Stored dataset items:
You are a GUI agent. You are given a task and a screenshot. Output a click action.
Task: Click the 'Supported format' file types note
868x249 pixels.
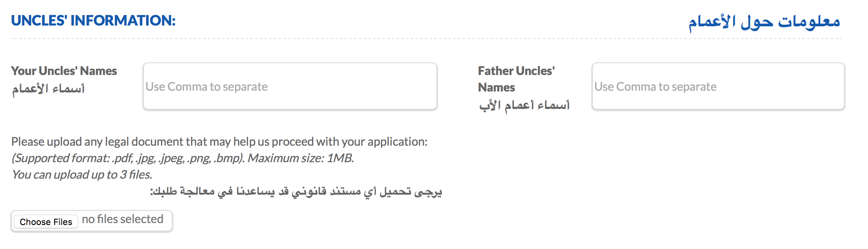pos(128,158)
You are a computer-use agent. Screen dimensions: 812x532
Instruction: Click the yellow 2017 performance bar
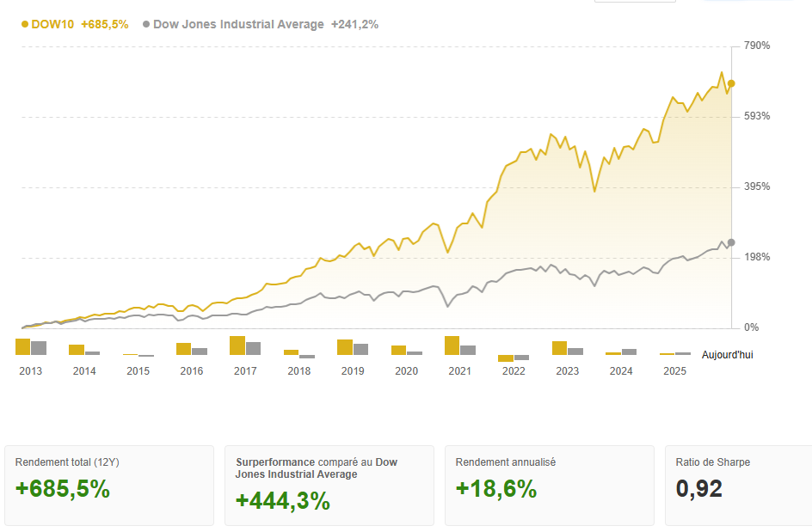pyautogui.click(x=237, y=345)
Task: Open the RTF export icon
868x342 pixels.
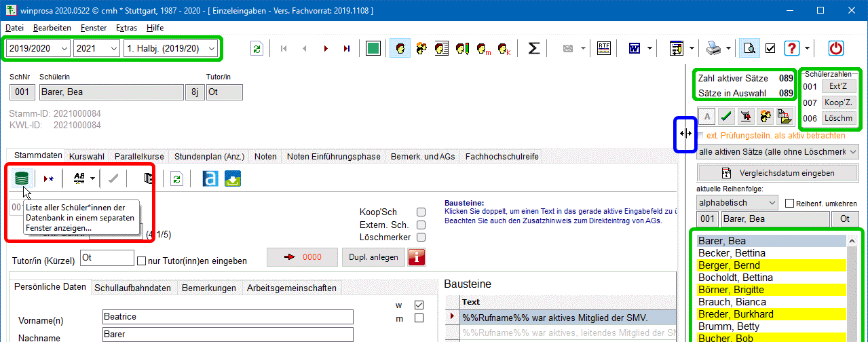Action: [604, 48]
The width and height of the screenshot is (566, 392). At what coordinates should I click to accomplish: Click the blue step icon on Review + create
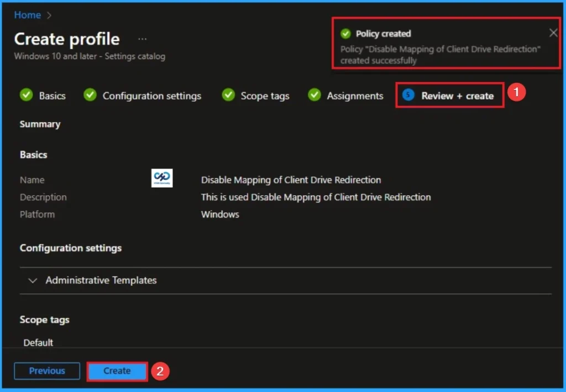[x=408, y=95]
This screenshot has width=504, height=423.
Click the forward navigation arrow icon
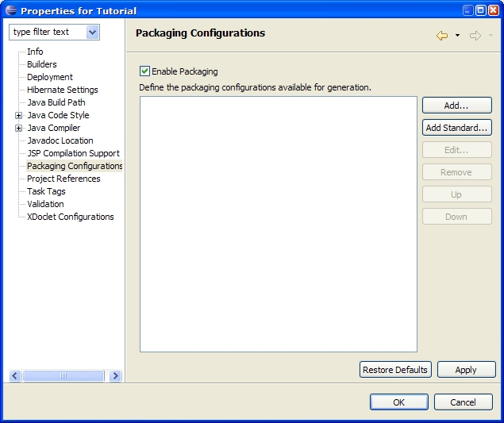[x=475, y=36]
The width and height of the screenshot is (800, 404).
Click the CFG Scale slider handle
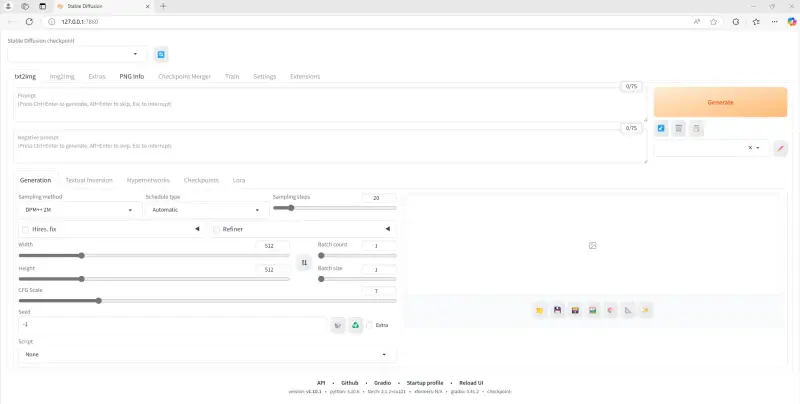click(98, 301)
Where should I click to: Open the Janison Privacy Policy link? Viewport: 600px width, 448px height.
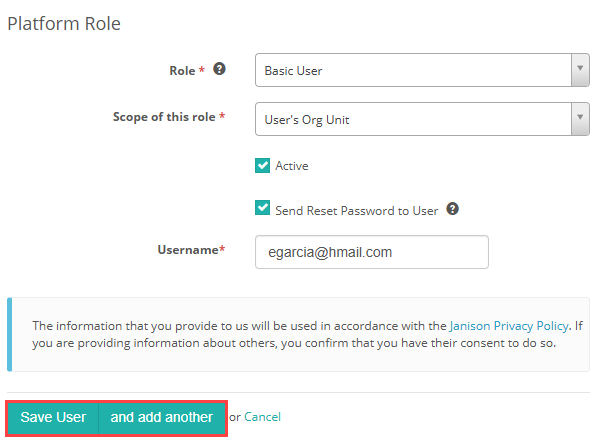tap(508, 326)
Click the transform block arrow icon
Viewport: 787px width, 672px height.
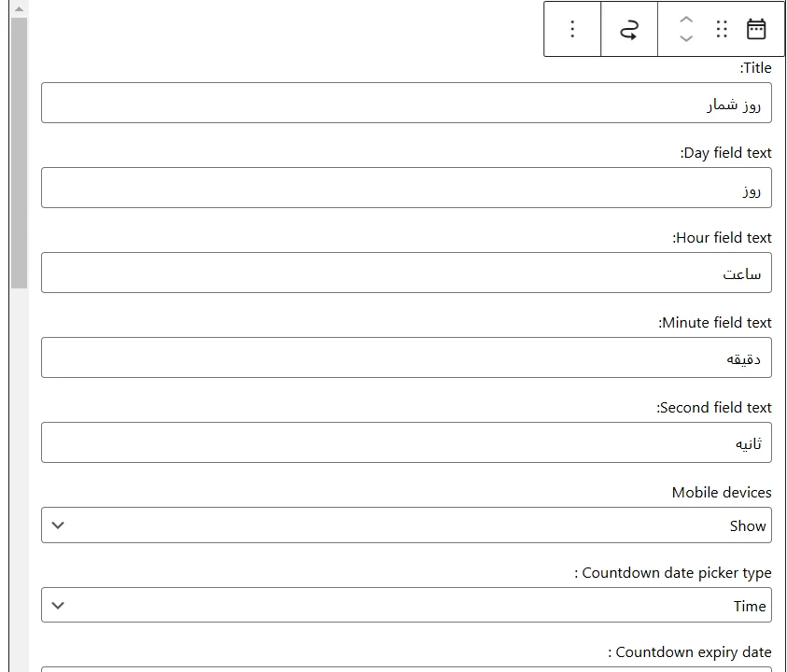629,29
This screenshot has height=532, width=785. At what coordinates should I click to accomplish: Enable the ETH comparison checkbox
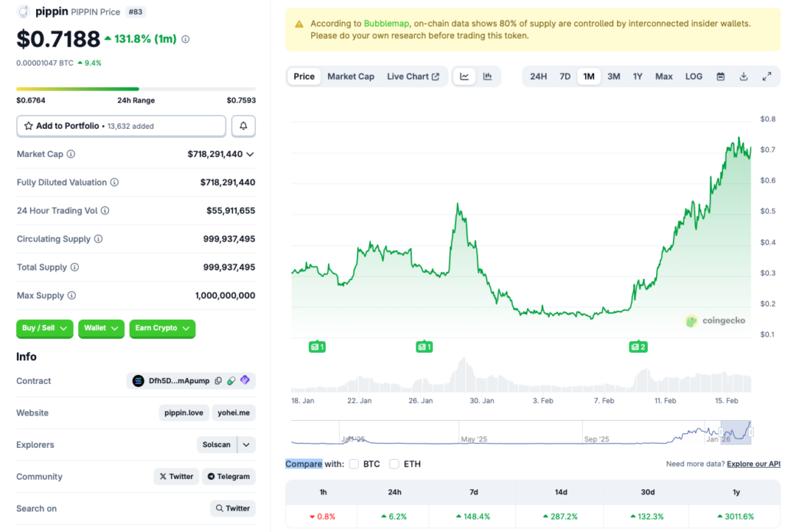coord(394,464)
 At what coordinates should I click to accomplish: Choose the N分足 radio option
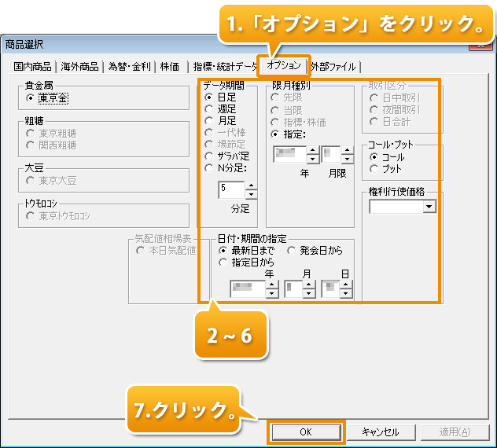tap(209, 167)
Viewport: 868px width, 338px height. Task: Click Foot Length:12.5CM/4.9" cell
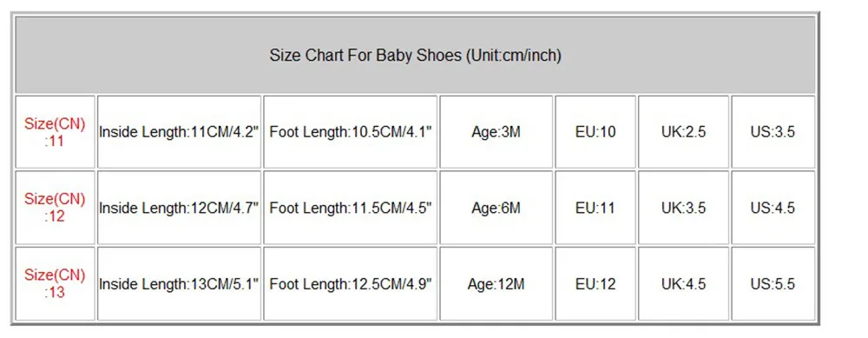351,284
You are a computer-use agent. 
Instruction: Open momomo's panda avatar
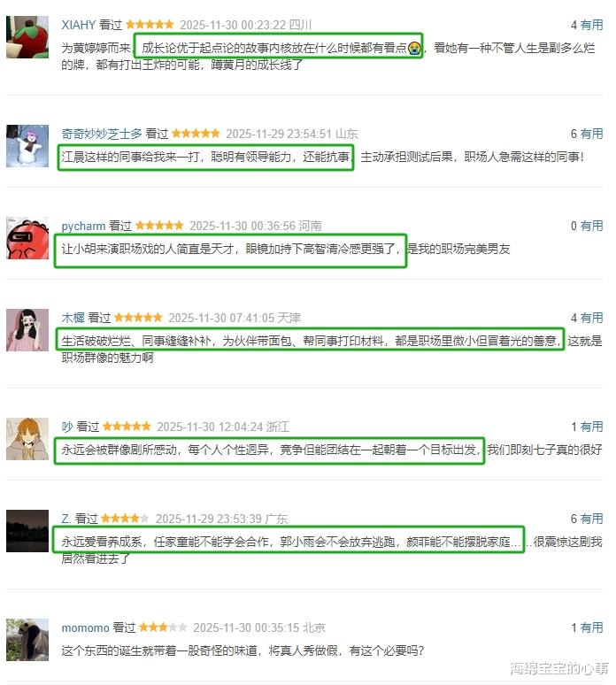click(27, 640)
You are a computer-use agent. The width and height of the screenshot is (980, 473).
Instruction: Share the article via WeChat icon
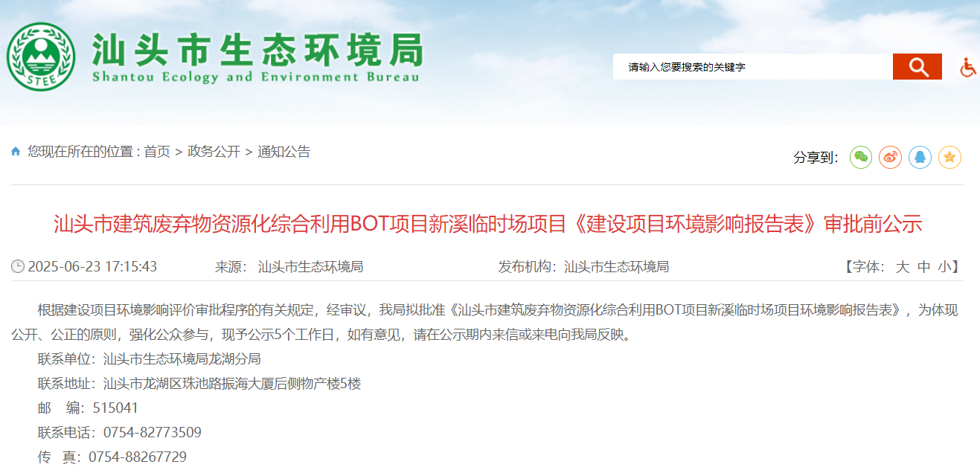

## Required work:
Set down the data above exactly as written. Omit the pictures.

## Solution for this problem:
You are a GUI agent. You are given a task and a screenshot. Output a click action.
Task: Click the 'Supported format' file types note
868x249 pixels.
pos(128,158)
You are a computer-use agent. Screen dimensions: 812x532
Instruction: Click the yellow 2017 performance bar
pyautogui.click(x=237, y=345)
Task: Open the RTF export icon
868x342 pixels.
Action: [604, 48]
The width and height of the screenshot is (566, 392). At what coordinates should I click to accomplish: Click the blue step icon on Review + create
[x=408, y=95]
This screenshot has width=504, height=423.
Click the forward navigation arrow icon
[x=475, y=36]
The width and height of the screenshot is (800, 404).
Click the CFG Scale slider handle
click(98, 301)
Where should I click to: Open the Janison Privacy Policy link? Viewport: 600px width, 448px height.
tap(508, 326)
Click the transform block arrow icon
Viewport: 787px width, 672px height.
629,29
This screenshot has height=532, width=785. At what coordinates should I click to accomplish: Enable the ETH comparison checkbox
coord(394,464)
 At what coordinates should I click to accomplish: Choose the N分足 radio option
tap(209, 167)
Viewport: 868px width, 338px height. Task: Click Foot Length:12.5CM/4.9" cell
351,284
You are a computer-use agent. 
Instruction: Open momomo's panda avatar
click(27, 640)
You are a computer-use agent. The width and height of the screenshot is (980, 473).
Instruction: Share the article via WeChat icon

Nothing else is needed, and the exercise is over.